Les robots américains valent bien une politique

Par 25 avril 2008

Le consortium Computing Community veut fédérer les initiatives liées à la robotique sur le territoire des Etats-Unis. Administrations, universitaires et entreprises veulent placer les USA sur la première marche du podium dans ce domaine.

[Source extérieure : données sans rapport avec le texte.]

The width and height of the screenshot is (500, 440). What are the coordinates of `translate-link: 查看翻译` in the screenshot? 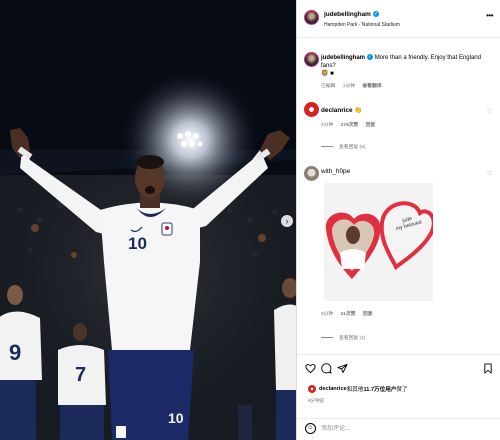 It's located at (372, 86).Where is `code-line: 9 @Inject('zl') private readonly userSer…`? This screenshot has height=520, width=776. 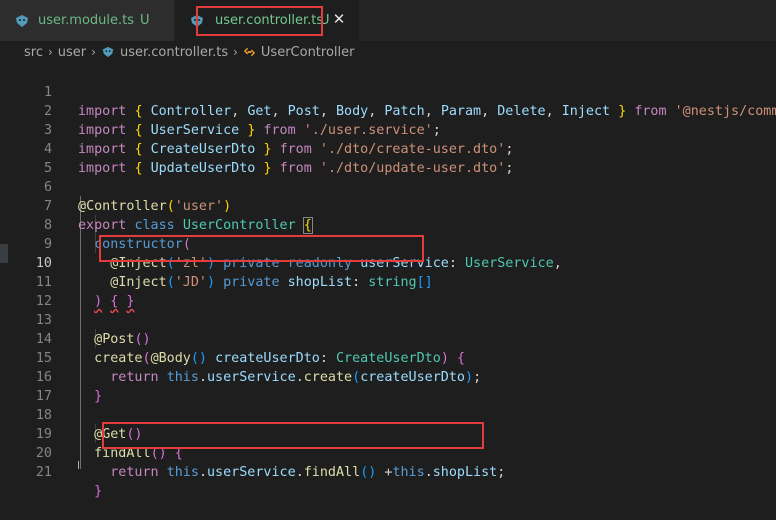
code-line: 9 @Inject('zl') private readonly userSer… is located at coordinates (388, 244).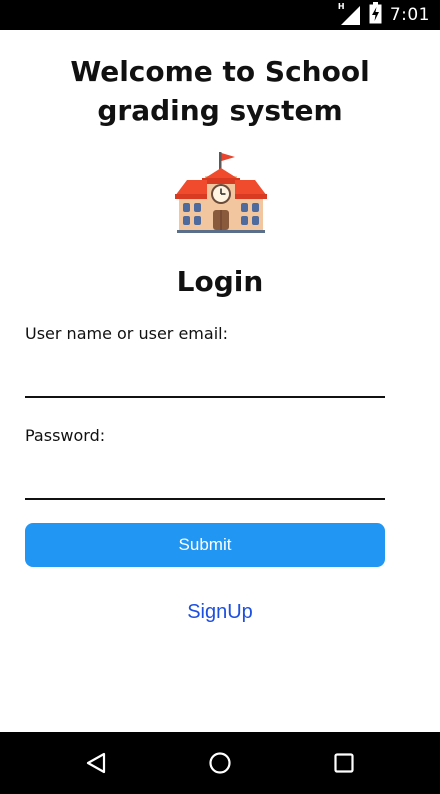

La robotique américaine à besoin d'un cadre bien établi pour s'épanouir. C'est le constat qui a présidé au lancement du Computing Community Consortium (CCC), un programme mené au niveau fédéral qui vise à développer l'effort de recherche national dans cette discipline. L'initiative va consister à  coordonner l'action des agences d'Etat, de l'industrie et des universités ainsi qu'à favoriser les relations entre ces trois secteurs. L'objectif est clairement affiché : faire des Etats-Unis le leader mondial en matière de robotique. Avec le CCC, le pays se dote en effet d'un outil qui lui faisait défaut, à l'inverse de nombre de ses concurrents internationaux. Pour Henrik Christensen, président de la chaire de robotique du Georgia Tech, et principal responsable du projet, ce manque ne pourra être comblé qu'à travers un "effort commun des utilisateurs finaux, de l'industrie et du monde académique".
Feuille de route pour la recherche
Et Wayne Clough, président du Georgia Tech d'ajouter : "Nous souhaitons lancer un plan qui permettra à notre nation de rester compétitive dans ce secteur en progression rapide". Cette volonté de maintien passera notamment par la mise en place d'une feuille de route autour de laquelle pourra se cristalliser l'effort collectif. Dans ce cadre, une série d'ateliers s'est déjà tenue et une conférence baptisée National Robotics Senior Leadership sera organisée à l'automne. Cette dernière passera en revue les résultats obtenus lors de ces sessions de travail et devrait établir un agenda national pour une recherche dite "intégrée". "La robotique a déjà un impact transformationnel sur le lieu de travail, de l'usine au bloc opératoire de l'hôpital. Dans les décennies à venir, cet impact pourrait s'étendre à nos maisons et nos autoroutes", a déclaré Jared Cohon président du Carnegie Mellon.
Universitaires en première ligne
C'est une approche tournée vers le marché que semble favoriser les autorités américaines. Avec en vue une robotique répondant à des besoins concrets en matière de développement, industriel notamment. Les universités américaines sont en première ligne dans le cadre du CCC. Au nombre de onze au sein de cette nouvelle organisation, celles-ci peuvent d'ores et déjà se prévaloir d'un certain nombre d'innovations. Ainsi, le Georgia Tech a contribué au projet EL-E d'assistant robot permettant à l'utilisateur d'un bras mécanique d'élargir notablement son champ d'action. Un programme mené en collaboration avec l'institut de recherche allemand Fraunhofer. Dans un autre registre, le Carnegie Mellon à quant à lui développé un joystick nouvelle génération permettant de stimuler le toucher de l'utilisateur. Une innovation qui trouve justement des applications dans la manipulation de bras mécaniques.